Eisenstein’s wife Rosalinda, played and sung by the delightful American soprano Mary Elizabeth Williams, serenaded by her erstwhile lover Alfred (tenor Paul Charles Clarke), is only too pleased to see her husband and her inquisitive maid, Adele, off the premises so that she can enjoy Alfred’s company – an arrangement that suits Adele to a T as she has too has received an invitation to Orlofsky’s party. In the soubrette role of Adele, Welsh soprano Rhian Lois could be more pert and less whingey in the opening scene although suitably coquettish in the latter half, and what promises to be an entertaining evening. Just how entertaining things turn out to be in the end, everyone – not least we, the audience – will discover. The result, predictably, is mayhem.
This revival, in the hands of Sarah Crisp, adds contemporary reference and a series of comedic touches to the mix. Necessary as it is to move with the times, and any creative worth his or her salt must inevitably wish to make their own mark, this modus operandi needs a careful hand. In this production of Die Fledermaus (The Bat), the brief asides in Acts I and II do tick the box, but are a trifle overdone in Act III despite calling forth much mirth. This is possibly due to the role of the gaoler, Frosch, being in the hands of Welsh actor Steve Speirs, making his debut with WNO and excellent in the role, despite the added humorous touches being a tad overdone at times.

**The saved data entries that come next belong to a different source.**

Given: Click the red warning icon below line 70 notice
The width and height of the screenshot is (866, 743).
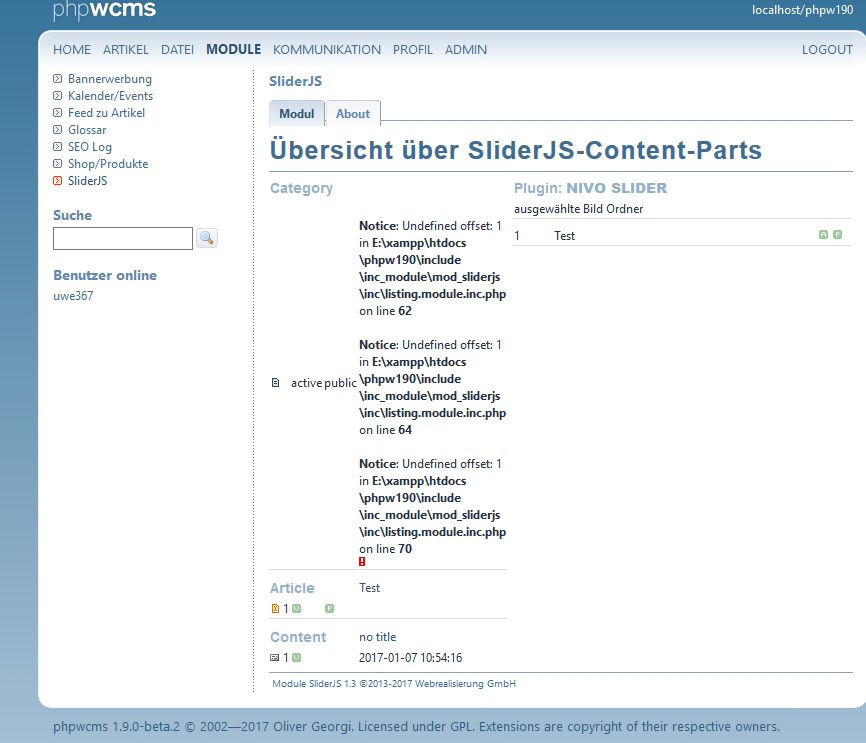Looking at the screenshot, I should [362, 562].
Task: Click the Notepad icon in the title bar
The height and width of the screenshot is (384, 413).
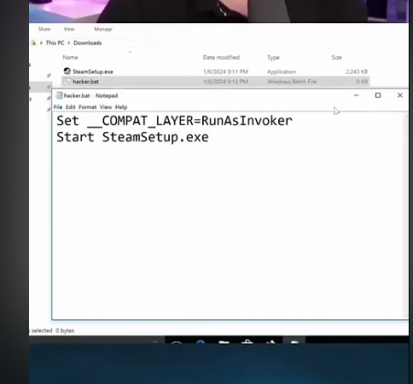Action: [59, 96]
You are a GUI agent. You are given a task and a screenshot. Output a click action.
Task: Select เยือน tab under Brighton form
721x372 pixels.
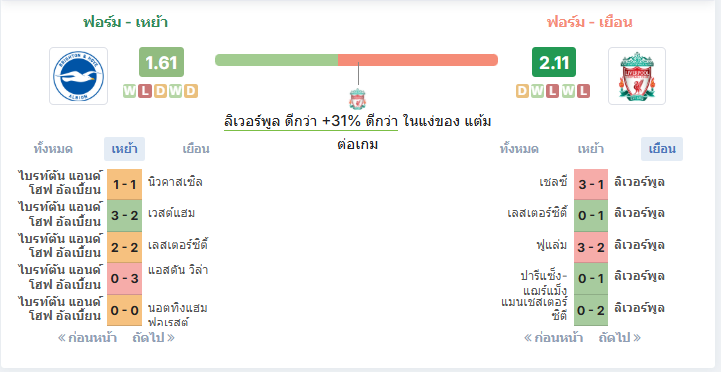click(x=196, y=149)
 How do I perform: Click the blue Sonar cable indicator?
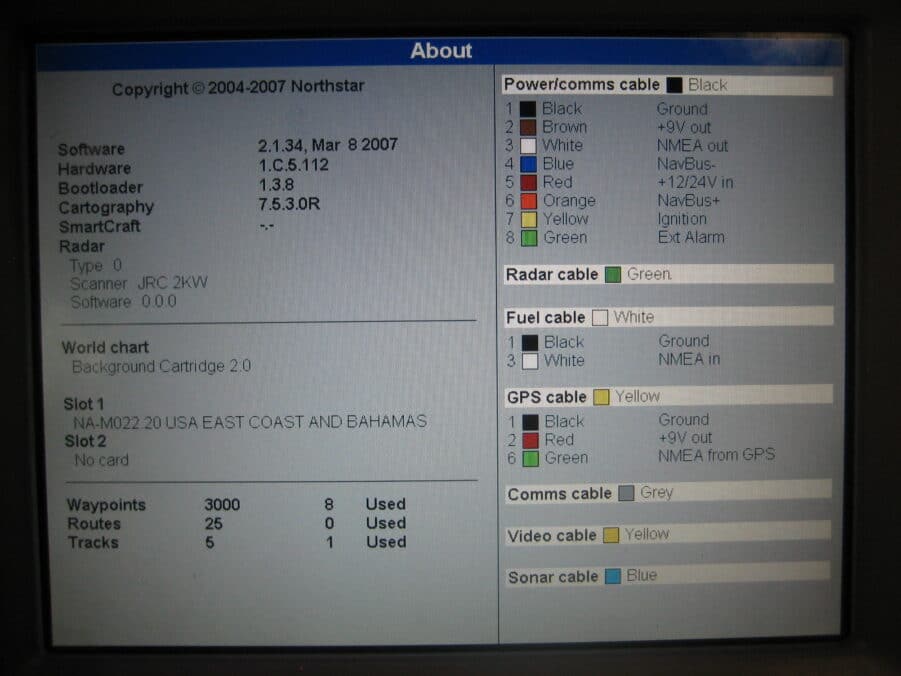coord(614,575)
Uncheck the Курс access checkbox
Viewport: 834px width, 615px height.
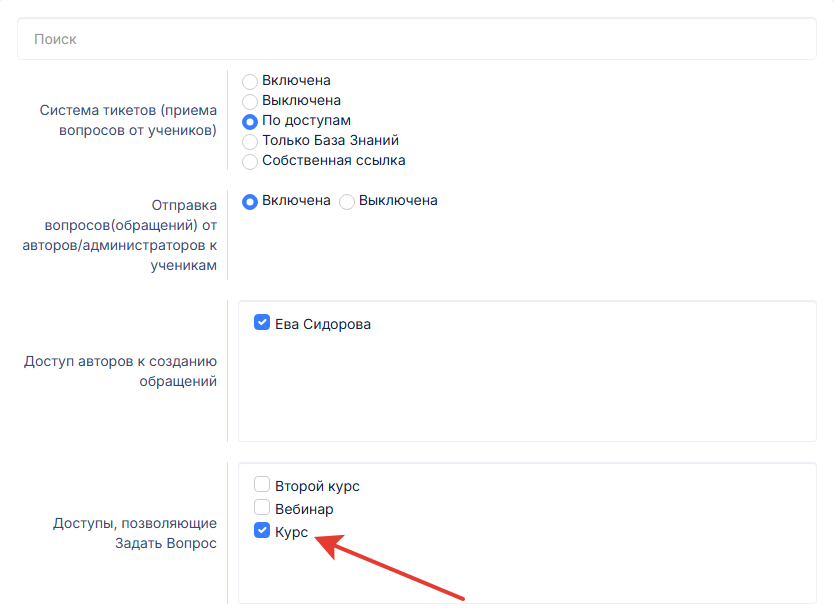point(262,530)
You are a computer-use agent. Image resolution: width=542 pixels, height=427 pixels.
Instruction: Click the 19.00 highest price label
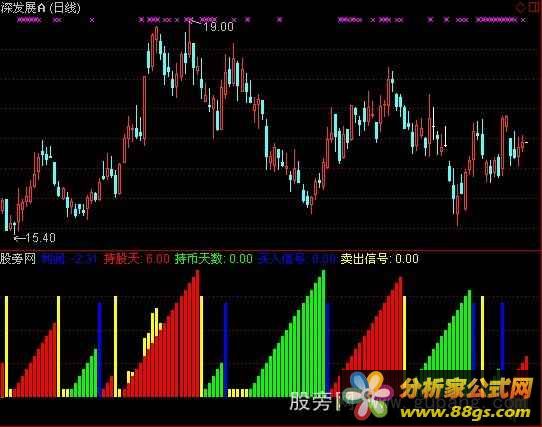(x=218, y=27)
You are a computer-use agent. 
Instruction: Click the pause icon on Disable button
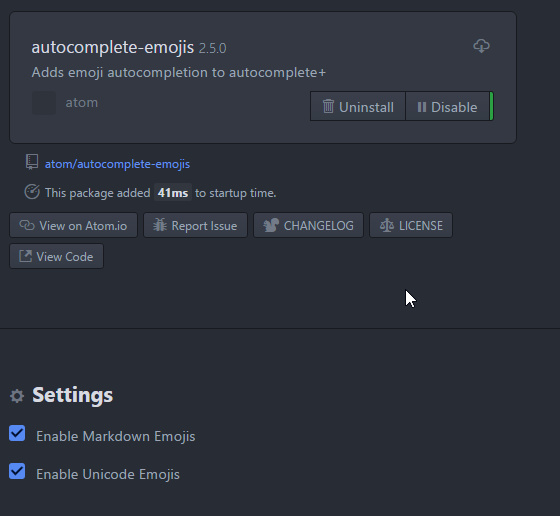click(x=422, y=107)
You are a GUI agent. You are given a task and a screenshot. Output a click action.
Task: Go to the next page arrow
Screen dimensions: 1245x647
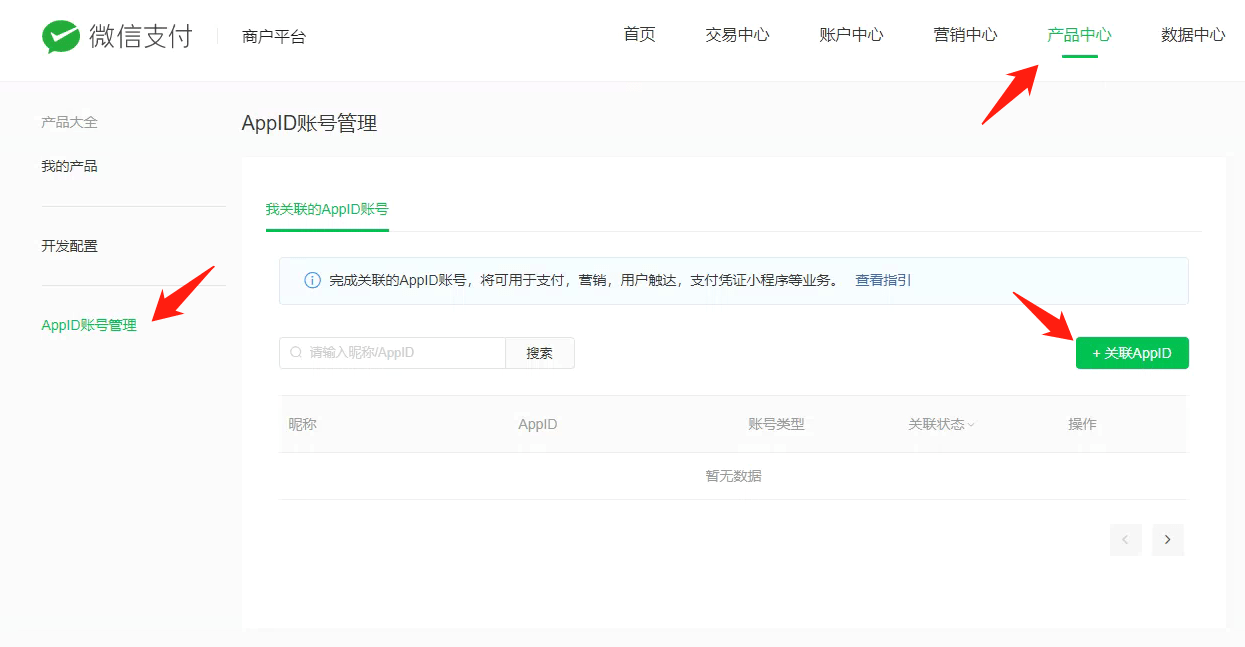pos(1167,540)
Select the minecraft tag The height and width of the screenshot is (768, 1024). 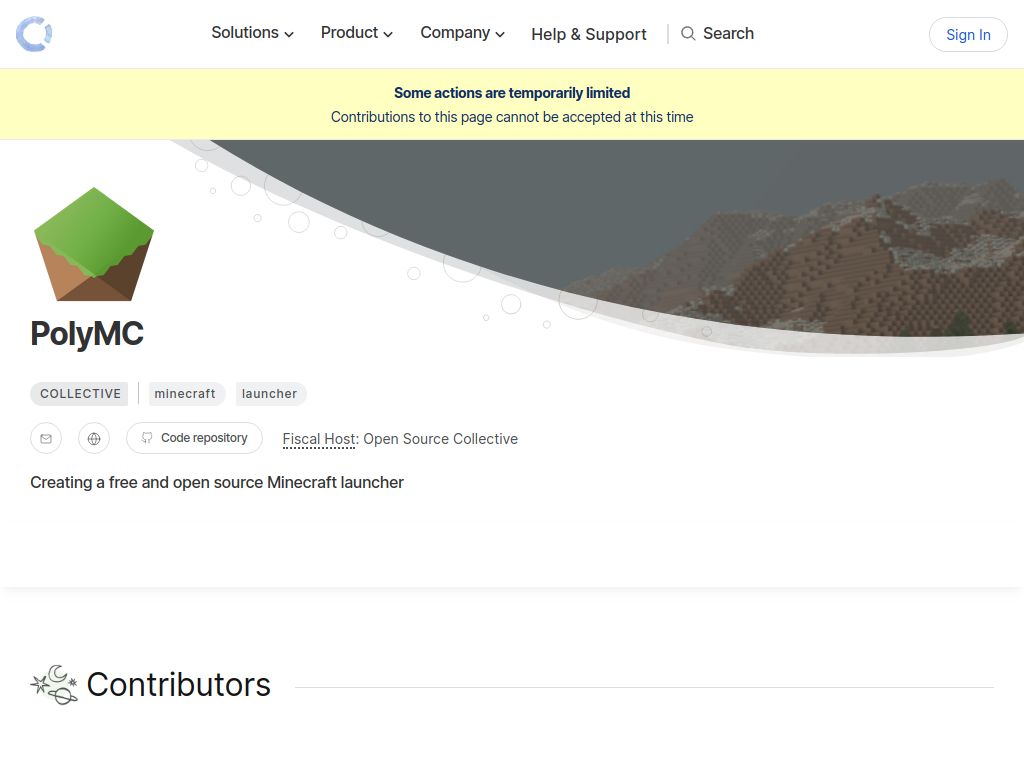tap(185, 394)
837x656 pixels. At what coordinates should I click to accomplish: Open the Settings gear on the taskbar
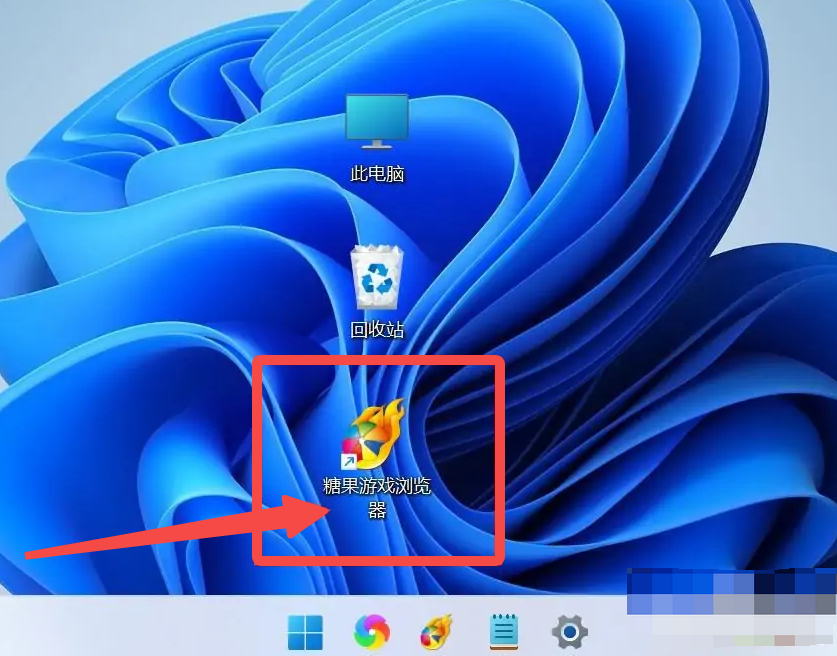570,631
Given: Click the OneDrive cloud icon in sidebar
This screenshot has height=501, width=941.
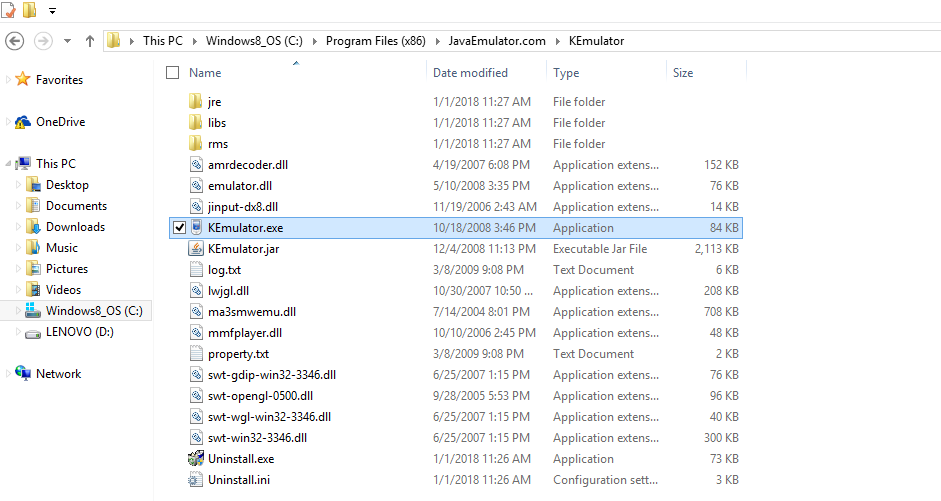Looking at the screenshot, I should point(23,122).
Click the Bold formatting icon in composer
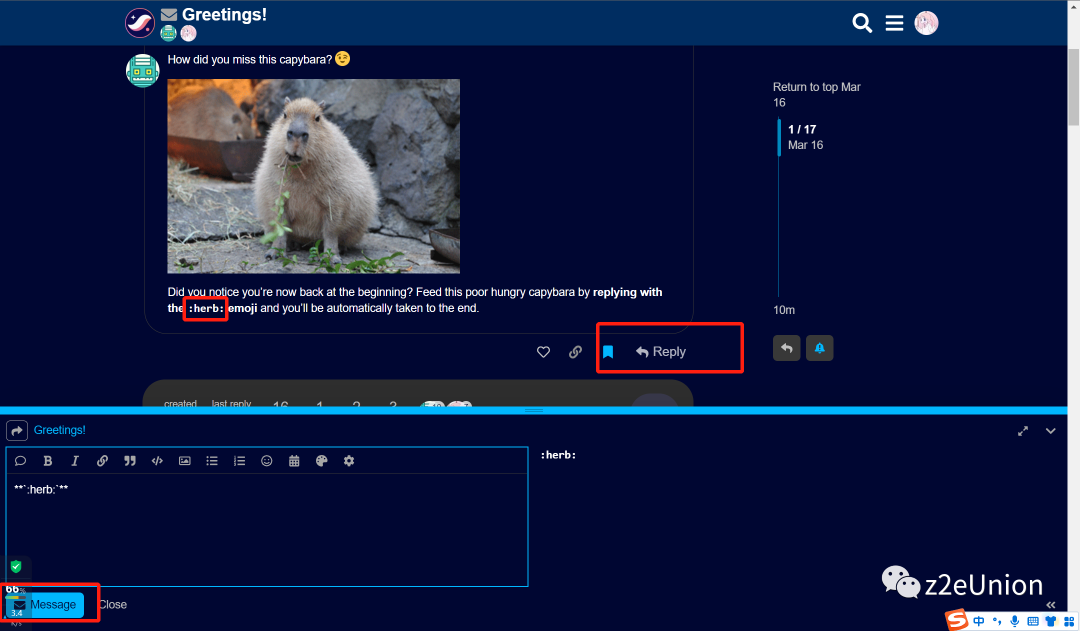This screenshot has width=1080, height=631. [47, 461]
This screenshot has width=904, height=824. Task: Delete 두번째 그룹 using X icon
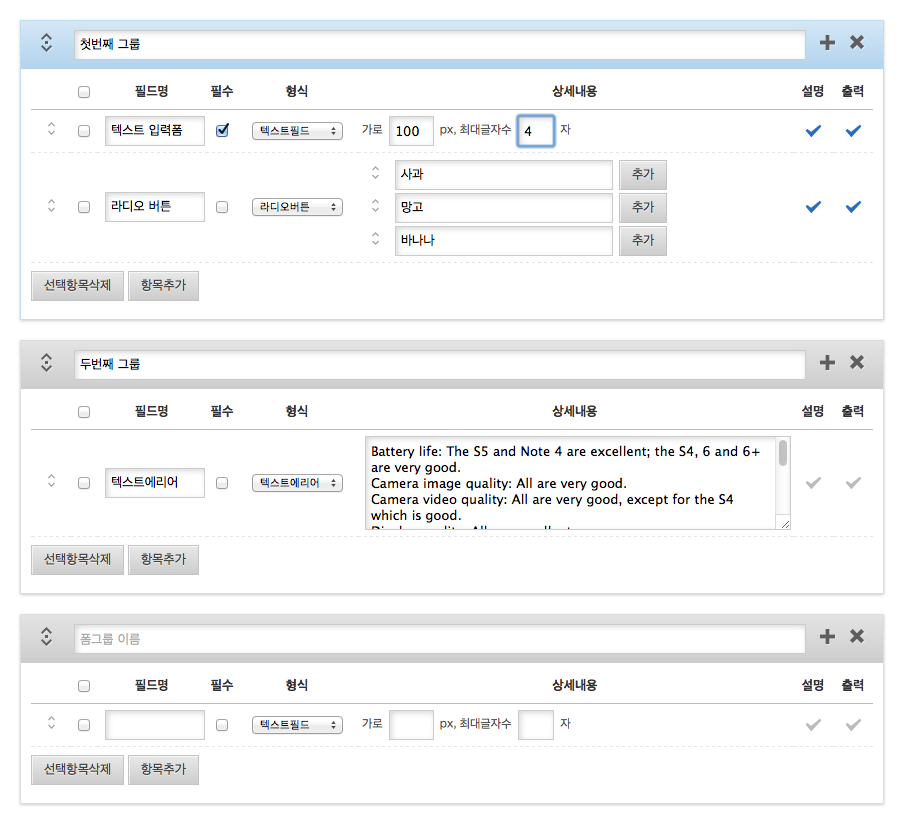tap(857, 363)
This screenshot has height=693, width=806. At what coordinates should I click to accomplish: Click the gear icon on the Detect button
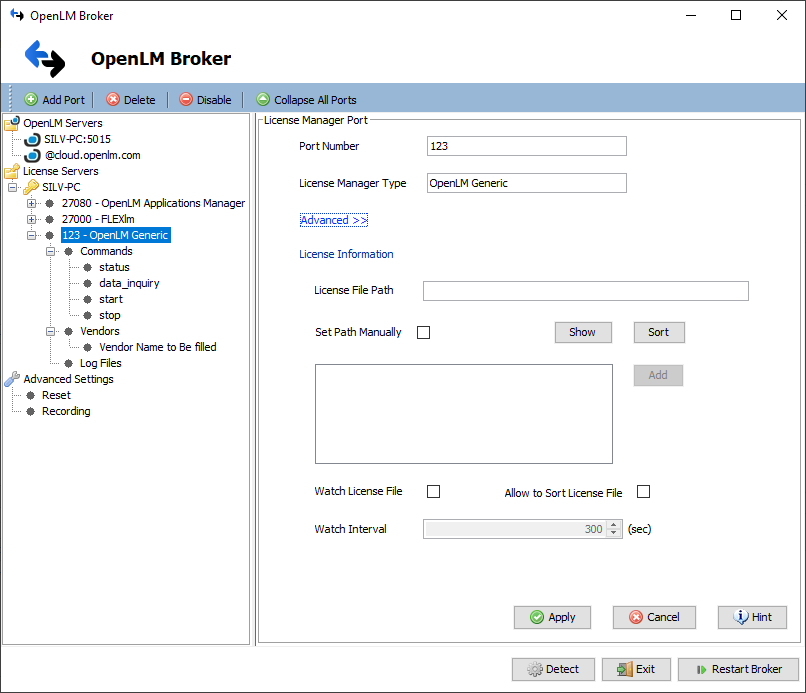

As always with Strauss, the music is sheer delight, including the waltzes familiar to many of us, with the opening overture a precursor of the enjoyment to come. Tomas Hánǔs, acknowledged to be one of the Czech Republic’s most exciting and promising conductors, handles it superbly. The mix of operatic arias and spoken dialogue works well, blending seamlessly together, with the former including the well-known tunes that set our feet tapping.
It has become the fashion in some quarters to be sniffy about comic opera, but importantly this is opera in an easily assimilated form, which can, and should, be enjoyed for what it is and not taken too seriously. After all, that is the intention of comic opera and this much-loved operetta has all the ingredients to make it work.